Exercise instructions
[1] Using the hdf5filters page, explain why this module was created. Answer in one to three sentences.
[2] The hdf5filters page gives each component its own heading after the README title. List those components in the order they appear.

Source document
┄┄┄┄┄┄┄┄┄┄┄┄┄┄┄┄┄┄┄┄

An open API service indexing awesome lists of open source software.

https://github.com/diamondlightsource/hdf5filters

A collection of HDF5 filters, wrapped in a cmake build system
https://github.com/diamondlightsource/hdf5filters

compression from-dls-controls hdf5 lz4

Last synced: 3 months ago
JSON representation

A collection of HDF5 filters, wrapped in a cmake build system

Awesome Lists containing this project

README

        

[![Build Status](https://travis-ci.org/DiamondLightSource/hdf5filters.svg?branch=master)](https://travis-ci.org/DiamondLightSource/hdf5filters)

hdf5filters
===========

A collection of HDF5 compression filters, wrapped in a cmake build system.

The implementation of the compression algorithms and filter code are imported
from various open-source projects, without modifications.

The purpose of this module is to pull together a selection of high performance
compression algorithms with implementations of [HDF5 dynamically loadable filters](https://support.hdfgroup.org/HDF5/doc/Advanced/DynamicallyLoadedFilters/)
and provide a sensible (cmake based) build system.

LZ4
---

Extremely Fast Compression algorithm: http://www.lz4.org

Code: https://github.com/lz4/lz4

Log:

| Date | version | SHA |
| -------------- | ------- | ---------------------------------------- |
| 29 April 2017 | v1.7.5 | 7bb64ff2b69a9f8367de9ab483cdadf42b4c1b65 |

h5lzfilter
----------

Dynamically loadable HDF5 filter using LZ4 compression.

Code: https://github.com/nexusformat/HDF5-External-Filter-Plugins/tree/master/LZ4/src

Log:

| Date | version | SHA |
| -------------- | ------- | ---------------------------------------- |
| 29 April 2017 | N/A | 863db280bcb3a120849bcedd75426af6f55dce12 |

bitshuffle
----------

Filter for improving compression of typed binary data. Includes implementation
of a HDF5 dynamically loadable filter.

┄┄┄┄┄┄┄┄┄┄┄┄┄┄┄┄┄┄┄┄

Data extract
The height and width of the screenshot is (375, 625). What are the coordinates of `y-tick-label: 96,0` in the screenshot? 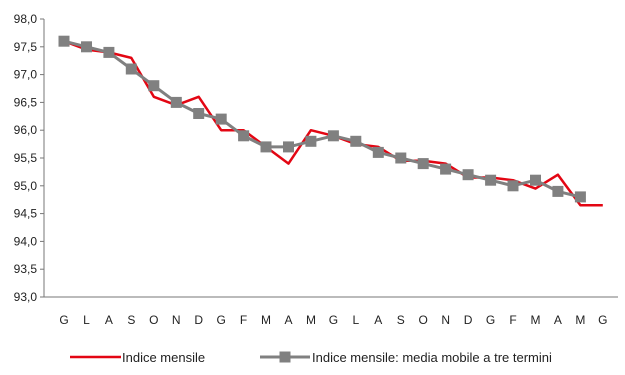 It's located at (26, 130).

┄┄┄┄┄┄┄┄┄┄┄┄┄┄┄┄┄┄┄┄

Answers to the exercises
[1] The module brings together a selection of high-performance compression algorithms with implementations of HDF5 dynamically loadable filters. It also provides a sensible, cmake-based build system for them.

[2]
1. LZ4
2. h5lzfilter
3. bitshuffle